§ Work request: The number needed is how many lines in these entries contain "button"; give it alone.

[[ Records for this task, beginning ]]

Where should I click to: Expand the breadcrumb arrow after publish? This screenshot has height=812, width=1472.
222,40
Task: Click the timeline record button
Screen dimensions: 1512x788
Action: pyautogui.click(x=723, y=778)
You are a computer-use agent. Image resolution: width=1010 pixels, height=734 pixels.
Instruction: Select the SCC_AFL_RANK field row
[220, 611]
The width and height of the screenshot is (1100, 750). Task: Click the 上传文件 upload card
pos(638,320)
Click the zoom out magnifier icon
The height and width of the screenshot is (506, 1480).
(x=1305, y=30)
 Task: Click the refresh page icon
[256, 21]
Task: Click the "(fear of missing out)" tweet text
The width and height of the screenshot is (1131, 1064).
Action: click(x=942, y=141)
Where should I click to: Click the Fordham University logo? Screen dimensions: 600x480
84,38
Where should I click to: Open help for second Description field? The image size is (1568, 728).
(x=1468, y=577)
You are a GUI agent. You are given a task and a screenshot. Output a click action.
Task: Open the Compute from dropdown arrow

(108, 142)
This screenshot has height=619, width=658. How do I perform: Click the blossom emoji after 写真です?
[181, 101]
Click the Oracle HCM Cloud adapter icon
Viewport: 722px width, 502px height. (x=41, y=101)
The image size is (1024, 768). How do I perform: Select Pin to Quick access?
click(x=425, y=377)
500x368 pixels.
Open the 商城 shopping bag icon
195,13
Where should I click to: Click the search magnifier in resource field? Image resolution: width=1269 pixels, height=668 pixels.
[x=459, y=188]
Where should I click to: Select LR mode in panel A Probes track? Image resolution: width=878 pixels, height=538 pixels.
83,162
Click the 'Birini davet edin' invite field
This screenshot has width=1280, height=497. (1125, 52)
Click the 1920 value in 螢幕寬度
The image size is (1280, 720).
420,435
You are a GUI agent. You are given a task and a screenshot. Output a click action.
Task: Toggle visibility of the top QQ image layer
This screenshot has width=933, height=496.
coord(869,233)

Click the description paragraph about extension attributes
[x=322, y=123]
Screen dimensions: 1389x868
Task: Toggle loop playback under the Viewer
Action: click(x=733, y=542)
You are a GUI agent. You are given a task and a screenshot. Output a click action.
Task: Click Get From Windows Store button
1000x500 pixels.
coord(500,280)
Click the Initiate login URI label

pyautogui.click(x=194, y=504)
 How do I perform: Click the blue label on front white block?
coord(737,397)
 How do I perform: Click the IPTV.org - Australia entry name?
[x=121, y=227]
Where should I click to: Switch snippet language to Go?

[[ Records for this task, end ]]

§ Response area: 2